Officials also face a hard deadline: they must conduct environmental planning, finalize a design, and get approval for permits by September 2026 as a condition of the federal funding.


“There’s nothing like a deadline to concentrate the effort,” said Tom Nally, planning director at A Better City, a local business association.

At a public meeting Wednesday night in Cambridge, state officials presented proposals for the parkland and shoreline that will open up following the realignment, including filling in the riverbank to varying degrees or constructing a boardwalk or sea wall, and different ways of managing stormwater runoff.

While the project initially aimed to replace the crumbling viaduct that carries the Mass. Pike, it has grown to include alternative modes of transportation: a new commuter rail station, bus and bike lanes, pedestrian walkways, and newly accessible parts of the riverbank.

The wide array of constituencies impacted by the project was evident at the Wednesday meeting, which highlighted the potential impacts on the health and shoreline of the Charles River.

Rowers, bikers, boaters, environmental advocates, and others grilled state officials on topics ranging from the aquatic and land habitats affected, to the potential dangers of new structures like a boardwalk, or how much “fill” might go into the river.

As it solicits public engagement from residents and advocates — and lobbying from influential institutions like Harvard — the state must juggle many competing priorities in deciding a final design for the project.

As it stands now, the realignment would bring 12 lanes of traffic across the turnpike and Soldiers Field Road down to ground level.
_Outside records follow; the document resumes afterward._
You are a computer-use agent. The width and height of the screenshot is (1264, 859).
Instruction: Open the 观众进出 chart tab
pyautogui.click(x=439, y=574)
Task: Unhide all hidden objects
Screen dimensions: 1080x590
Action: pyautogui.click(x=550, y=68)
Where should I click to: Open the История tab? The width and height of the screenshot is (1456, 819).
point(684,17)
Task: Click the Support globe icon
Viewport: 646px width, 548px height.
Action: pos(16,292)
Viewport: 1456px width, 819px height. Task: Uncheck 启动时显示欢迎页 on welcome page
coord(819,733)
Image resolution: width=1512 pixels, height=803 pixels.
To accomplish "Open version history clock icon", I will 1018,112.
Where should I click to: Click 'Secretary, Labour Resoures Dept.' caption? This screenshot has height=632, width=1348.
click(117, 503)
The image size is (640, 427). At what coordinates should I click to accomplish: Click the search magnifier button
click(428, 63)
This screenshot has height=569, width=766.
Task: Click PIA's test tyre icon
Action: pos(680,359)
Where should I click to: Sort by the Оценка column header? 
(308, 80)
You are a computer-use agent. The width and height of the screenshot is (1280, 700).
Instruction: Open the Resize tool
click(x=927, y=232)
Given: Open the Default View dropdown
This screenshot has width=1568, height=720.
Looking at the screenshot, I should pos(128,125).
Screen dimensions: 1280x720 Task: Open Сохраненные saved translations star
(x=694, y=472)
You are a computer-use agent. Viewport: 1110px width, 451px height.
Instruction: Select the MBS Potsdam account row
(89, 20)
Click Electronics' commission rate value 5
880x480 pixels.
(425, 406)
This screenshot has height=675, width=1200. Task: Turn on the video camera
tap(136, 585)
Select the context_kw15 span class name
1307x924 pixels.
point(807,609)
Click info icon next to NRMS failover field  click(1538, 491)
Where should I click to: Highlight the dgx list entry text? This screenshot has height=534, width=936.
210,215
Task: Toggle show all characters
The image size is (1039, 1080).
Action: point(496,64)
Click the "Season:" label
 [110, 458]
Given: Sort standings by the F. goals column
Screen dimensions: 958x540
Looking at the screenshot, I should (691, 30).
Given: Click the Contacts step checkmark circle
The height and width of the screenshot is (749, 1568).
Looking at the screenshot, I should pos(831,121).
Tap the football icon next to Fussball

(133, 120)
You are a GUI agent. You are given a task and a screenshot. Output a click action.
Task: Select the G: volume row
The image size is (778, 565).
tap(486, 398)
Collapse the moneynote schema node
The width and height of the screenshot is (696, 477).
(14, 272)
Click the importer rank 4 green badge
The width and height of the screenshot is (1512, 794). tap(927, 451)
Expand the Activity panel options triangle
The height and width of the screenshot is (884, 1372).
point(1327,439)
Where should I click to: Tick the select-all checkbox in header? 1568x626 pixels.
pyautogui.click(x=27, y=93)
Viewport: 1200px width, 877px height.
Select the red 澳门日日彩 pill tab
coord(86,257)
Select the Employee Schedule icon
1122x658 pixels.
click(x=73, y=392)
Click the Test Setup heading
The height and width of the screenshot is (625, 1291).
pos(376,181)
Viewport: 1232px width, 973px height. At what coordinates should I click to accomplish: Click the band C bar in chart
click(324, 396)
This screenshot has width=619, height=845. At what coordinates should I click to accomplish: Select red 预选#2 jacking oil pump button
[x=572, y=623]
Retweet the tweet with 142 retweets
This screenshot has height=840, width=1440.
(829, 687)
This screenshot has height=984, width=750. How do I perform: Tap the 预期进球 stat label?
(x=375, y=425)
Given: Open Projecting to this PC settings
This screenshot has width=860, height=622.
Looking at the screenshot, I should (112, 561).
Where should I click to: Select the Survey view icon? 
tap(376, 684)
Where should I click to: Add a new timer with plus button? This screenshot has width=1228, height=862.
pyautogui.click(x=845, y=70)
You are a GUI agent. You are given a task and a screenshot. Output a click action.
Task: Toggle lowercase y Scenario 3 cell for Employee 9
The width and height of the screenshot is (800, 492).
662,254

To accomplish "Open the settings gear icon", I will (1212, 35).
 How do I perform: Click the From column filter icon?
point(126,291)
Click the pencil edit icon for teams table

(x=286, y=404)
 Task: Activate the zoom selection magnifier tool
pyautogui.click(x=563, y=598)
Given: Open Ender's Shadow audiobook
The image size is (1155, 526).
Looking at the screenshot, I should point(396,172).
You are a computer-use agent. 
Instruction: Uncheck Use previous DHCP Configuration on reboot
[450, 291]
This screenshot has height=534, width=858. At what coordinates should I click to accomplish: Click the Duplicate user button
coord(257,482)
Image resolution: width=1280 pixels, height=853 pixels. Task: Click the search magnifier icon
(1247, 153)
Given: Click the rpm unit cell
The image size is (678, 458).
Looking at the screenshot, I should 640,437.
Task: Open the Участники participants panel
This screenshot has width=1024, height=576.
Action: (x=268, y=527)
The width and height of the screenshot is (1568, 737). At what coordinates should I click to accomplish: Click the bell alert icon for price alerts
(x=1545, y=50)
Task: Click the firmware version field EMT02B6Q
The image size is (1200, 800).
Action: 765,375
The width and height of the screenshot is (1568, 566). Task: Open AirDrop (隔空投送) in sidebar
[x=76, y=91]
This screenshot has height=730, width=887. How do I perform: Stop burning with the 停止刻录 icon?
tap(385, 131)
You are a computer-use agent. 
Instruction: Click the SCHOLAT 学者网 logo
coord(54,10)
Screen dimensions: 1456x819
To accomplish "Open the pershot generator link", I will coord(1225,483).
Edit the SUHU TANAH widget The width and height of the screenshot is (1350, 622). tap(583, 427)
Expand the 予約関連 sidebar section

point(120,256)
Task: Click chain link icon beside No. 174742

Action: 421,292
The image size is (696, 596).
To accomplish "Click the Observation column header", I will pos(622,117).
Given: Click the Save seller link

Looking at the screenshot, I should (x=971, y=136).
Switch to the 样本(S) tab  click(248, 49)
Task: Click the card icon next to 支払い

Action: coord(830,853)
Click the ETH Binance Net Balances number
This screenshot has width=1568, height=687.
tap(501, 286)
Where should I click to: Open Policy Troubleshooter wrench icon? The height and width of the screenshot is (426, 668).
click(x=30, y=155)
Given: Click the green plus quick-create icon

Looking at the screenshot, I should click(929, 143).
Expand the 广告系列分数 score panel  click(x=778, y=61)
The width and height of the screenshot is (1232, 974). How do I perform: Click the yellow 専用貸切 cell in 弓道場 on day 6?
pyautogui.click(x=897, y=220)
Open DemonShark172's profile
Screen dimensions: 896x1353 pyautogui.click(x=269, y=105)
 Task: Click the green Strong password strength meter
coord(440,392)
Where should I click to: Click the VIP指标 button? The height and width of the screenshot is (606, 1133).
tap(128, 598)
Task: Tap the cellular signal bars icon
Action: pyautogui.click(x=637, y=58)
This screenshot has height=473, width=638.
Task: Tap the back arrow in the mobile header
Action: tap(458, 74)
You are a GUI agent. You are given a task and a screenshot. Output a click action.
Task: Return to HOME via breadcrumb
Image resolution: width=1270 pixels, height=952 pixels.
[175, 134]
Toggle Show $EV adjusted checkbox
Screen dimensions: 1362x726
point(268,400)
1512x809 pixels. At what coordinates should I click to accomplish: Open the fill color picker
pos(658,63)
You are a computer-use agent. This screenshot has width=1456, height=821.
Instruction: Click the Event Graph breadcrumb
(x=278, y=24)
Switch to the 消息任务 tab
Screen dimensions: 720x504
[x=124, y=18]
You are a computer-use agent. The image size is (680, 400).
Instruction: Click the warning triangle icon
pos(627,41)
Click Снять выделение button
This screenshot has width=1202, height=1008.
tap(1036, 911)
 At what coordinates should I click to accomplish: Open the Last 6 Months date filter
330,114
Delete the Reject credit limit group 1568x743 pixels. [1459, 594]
Still, many advocates pressed the state to reduce the number of lanes on the road to make room for alternative modes of transit — though the state has largely resisted the idea so far.

Cole D. Rainey-Slavick, a Somerville resident, said the state’s lack of interest in cutting lanes clashed with their climate goals and professed commitments to reducing car-dependency across Massachusetts.

Rainey-Slavick said “every other conceivable use” of the river and its shore — from boating to managing runoff — “all have to make compromises because the giant elephant in the room: the 12 lanes of highways cannot be reduced.”

“The car is still king in Boston,” he added in an interview after the meeting.

Like many other participants, Jennifer Pieszak, a member of Community Rowing, saw room for improvement in the project.

“It’s supposed to be multimodal, and it seems very car centric,” she said in an interview. She added that the source of the federal funding, the federal Reconnecting Communities and Neighborhoods Grant Program, was intended for projects “to undo the wrongs” of highway construction, which broke up many urban neighborhoods in the mid-1900s.

According to the US Department of Transportation website, the RCN funding is meant for projects that work “by removing, retrofitting, or mitigating highways or other transportation facilities that create barriers to community connectivity.”

State Senator William N. Brownsberger ’78, whose district encompasses Allston-Brighton, said motorists had already accepted a compromise by seeing the lanes shrunk in size, if not in number.

In an emailed statement, Jacquelyn Goddard, a spokesperson for the Massachusetts Department of Transportation, said that a 2022 analysis predicted multiple negative impacts in the event of a lane reduction.

“Lane reductions would increase congestion by several hours daily, would lead to more traffic on neighborhood streets, would decrease the air quality, and would increase travel times for emergency vehicles,” Goddard wrote.

She added that the project team welcomes community feedback and is “working with project stakeholders to finalize a project finance plan to support the full multimodal project.”